Welcome to “I Crazy Train”

AI For Business


When the sector expands rapidly, there is fear of investment. A booming stock price and aggressive spending will inevitably make you feel good until it cools down. Next comes the calculation.

Big Tech is part of AI Arms Race, with companies looking to outperform others in their data centers, GPUs, networking gear and talent. Engineers can let go. But infrastructure? It is permanent. If your AGI dreams fade, you are stuck with huge and expensive assets.

That's why Google announced that it had raised eyebrows for 2025, rising from $10 billion to $85 billion. Most of it is for things you can't go back to: chips, data centers, networking.

Google “is hoping on the AI Crazy Train,” written by Bernstein analyst Mark Shmulik, referring to the song of the late Bat Biter Ozzy Osbourne.

Mark Zuckerberg of Meta boasts about his Manhattan-sized data center. And Elon Musk continues to stock up on GPUs. Sam Altman is building a Megadata Centre with his partner. JPMorgan is known as this “atmosphere spending” and could burn $46 billion over four years to Openai.

When it comes to Elon, Zuck, and Sam Flex on Capex, that's not a shock. But Google? That's amazing. “Google isn't doing this,” Shmulik said. The company has been considered measured in recent years and carefully prioritizes the strength of its investment. There's no more.

Now investors want to know: Will these inflation bets pay off?

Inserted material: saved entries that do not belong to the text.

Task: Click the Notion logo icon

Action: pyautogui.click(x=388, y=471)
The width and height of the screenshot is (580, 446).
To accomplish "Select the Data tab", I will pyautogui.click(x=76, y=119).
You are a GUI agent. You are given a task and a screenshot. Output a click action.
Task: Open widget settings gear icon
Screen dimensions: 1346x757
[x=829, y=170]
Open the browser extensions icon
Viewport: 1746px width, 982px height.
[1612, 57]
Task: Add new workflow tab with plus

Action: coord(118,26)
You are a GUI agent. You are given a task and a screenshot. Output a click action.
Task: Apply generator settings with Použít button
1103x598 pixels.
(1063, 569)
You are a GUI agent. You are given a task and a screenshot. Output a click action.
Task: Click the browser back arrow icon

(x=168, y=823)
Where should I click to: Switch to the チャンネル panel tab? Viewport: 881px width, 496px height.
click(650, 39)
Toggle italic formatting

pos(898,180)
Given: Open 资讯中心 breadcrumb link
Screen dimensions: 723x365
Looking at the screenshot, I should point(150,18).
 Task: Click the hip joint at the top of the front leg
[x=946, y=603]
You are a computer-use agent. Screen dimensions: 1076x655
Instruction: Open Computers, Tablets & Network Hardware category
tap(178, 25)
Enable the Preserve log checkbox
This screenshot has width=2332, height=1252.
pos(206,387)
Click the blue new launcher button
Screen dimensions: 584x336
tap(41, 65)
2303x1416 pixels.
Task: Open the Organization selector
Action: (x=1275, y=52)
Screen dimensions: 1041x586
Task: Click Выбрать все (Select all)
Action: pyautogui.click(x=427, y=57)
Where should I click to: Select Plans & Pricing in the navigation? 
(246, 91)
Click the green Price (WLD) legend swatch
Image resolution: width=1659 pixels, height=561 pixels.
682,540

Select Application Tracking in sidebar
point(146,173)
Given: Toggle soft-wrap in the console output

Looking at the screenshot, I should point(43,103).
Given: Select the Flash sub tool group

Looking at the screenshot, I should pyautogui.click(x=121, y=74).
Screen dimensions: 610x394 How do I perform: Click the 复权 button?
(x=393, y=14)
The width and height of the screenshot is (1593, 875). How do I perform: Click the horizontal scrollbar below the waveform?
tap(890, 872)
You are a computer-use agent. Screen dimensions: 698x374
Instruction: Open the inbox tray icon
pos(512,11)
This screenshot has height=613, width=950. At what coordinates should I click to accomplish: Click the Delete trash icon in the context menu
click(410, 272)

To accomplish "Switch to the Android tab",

There are promising signs. Since May, Google's monthly token processing (generated AI currency) has almost doubled from 480 trillion units. Searches rose 12% in the second quarter, breaking forecasts. Cloud sales skyrocketed by 32%. CEO Sundar Pichai said Google is increasing CAPEX to support all this growth.

But it's still a huge gamble. “The current rate of return on investment capital seen in both search and cloud is [capex] The strength level is “Shmulik asked,” and “Are there any very expensive gum fragments trying to insert an AI-sized hole?” he leaned optimistically.

Still, Google's shares rose just 1% after these results. To be precise, it's not overwhelming support.